Kuzey yakada, hemen burnunuzun ucunda gibi, suyun üzerine inşa edilmiş hava alanı. Dakka başı pistten kalkıp hemen önünüzden gökyüzünün derinliklerine yükselen uçaklar... piste süratle inip suya kadar gelmeden frenleyip duran uçaklar...
Gölün yakınlarında ticaret ve iş merkezlerini içinde barındıran gökdelenler... Yemyeşil doğa örtüsü ile kaplı adeta suların içinden fışkırmış tepeler, tepecikler...

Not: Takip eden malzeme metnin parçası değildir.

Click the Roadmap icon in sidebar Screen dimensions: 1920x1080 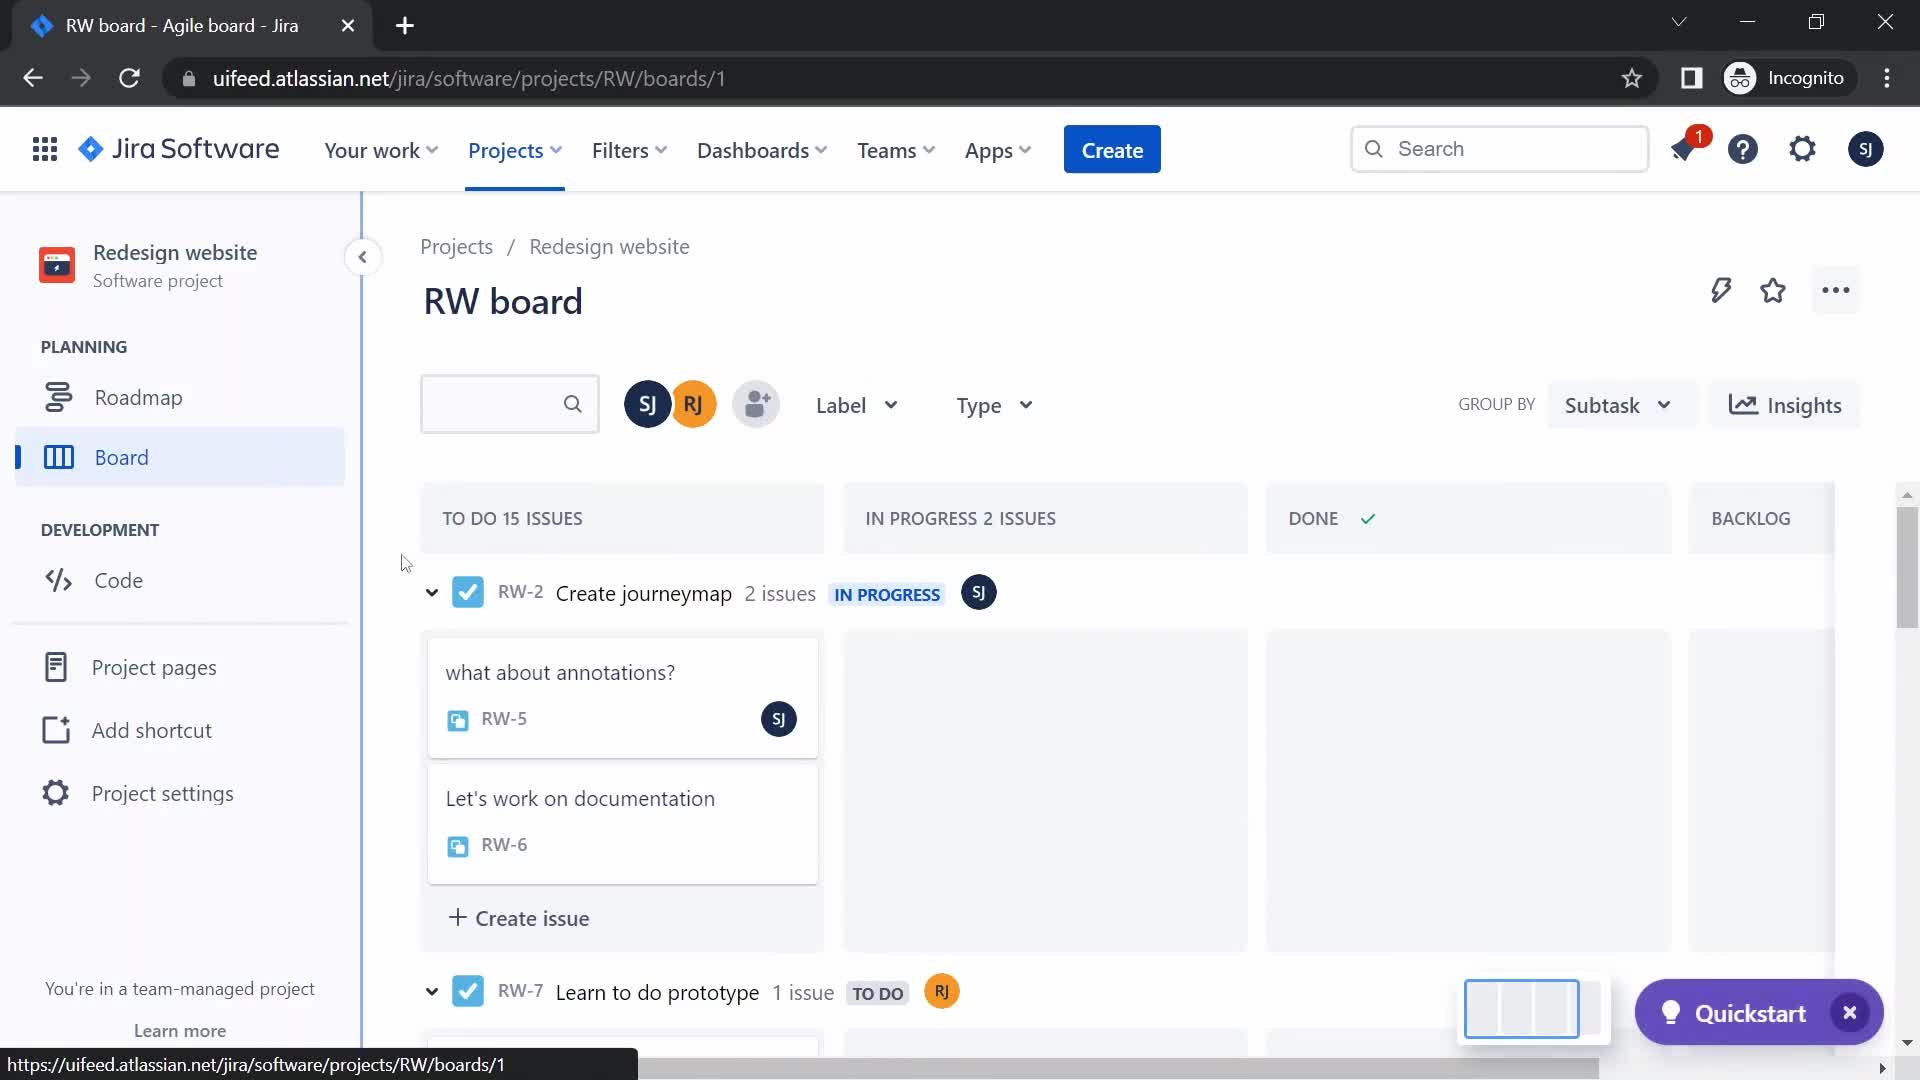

Amazon Ormanlarının bir küçük kopyası gibi... 3200 hektar genişliğindeki Tropik Orman (Tijuca Forest) alanı... Rengarenk ağaçlarla dolu bu orman alanını da bir ciple dolaştık... zenci şoförümüz ve beyaz rehberimiz eşliğinde... Rio’da 30 derece sıcaklık varken orman içinde 15 dereceye düşen ısı ile adeta üşüdük...
Şeker Çuvalı Tepesi’nde bu yöreye özgü meyvelerin sularını içtik... Mango suyu, acai suyu... Koca bir pala darbesiyle üstten bir delik açılıp içilen kokonat suyu, kaju suyu içenler de vardı...
10) Favela’lar
Brezilya’daki büyük şehirlerin favelalarını (gecekondu mahalleleri) herkes duymuştur.
Zengin, varlıklı yerleri gördükten sonra bir de şehrin bu öteki yüzünü görmeyi arzu ediyoruz.
Yakın zamana kadar buralar her türlü pis işlerin yuvası halinde imiş. Polisin girebilmesi de mümkün olmuyormuş. Anlaşma sağlanmış, devlet yardım etmiş, bölge turizme açılmış ve ziyaret edilebilir hale gelmiş. Onlar gelen turistlere yaptıkları el işlerini, resimlerini satıyorlar. Evlerinin içini gezdiriyorlar, bu şekilde para kazanıyorlar.
Buraları görünce bizim gecekonduları düşünüp “halimize bin şükür” diyor insan. Bir çukur oluşturan yuvarlak dağın yamaçlarına üstü üstüne yığılmış kibrit kutusu misali odalar, odacıklar. Bir tek ağacı, yeşil alanı yok, aralarında sokak yok, daracık geçitlerden geçip hayli uzaktaki ana yola çıkabiliyorsunuz. Güneş görmüyor. Banyo, çeşme suları ortalarda akıyor. Kaçak elektrik, telefon hatlarının gelişigüzel çekilmiş kablolarını görüyorsunuz.
Ruhumuz daralıyor. “Bir an önce çıkıp gidelim, buradan” diye söyleniyoruz rehbere. Rehber hala bize mahallenin pisliklerini anlatmaya çalışıyor. Dar, dehliz gibi ara geçitlerden çıkıp bir yola kavuşunca “çok şükür” diyoruz. Rehber ise köşede açıkta bekleyen içi mektuplarla dolu bir kutuyu gösteriyor ve “bakın” diyor “bu kutuda mahalleye gelen mektuplar var, herkes buraya gelip kendi mektubunu seçerek alıyor.”
Şehir nüfusunun %20’sinin bu tip gecekondularda yaşadığını öğreniyoruz.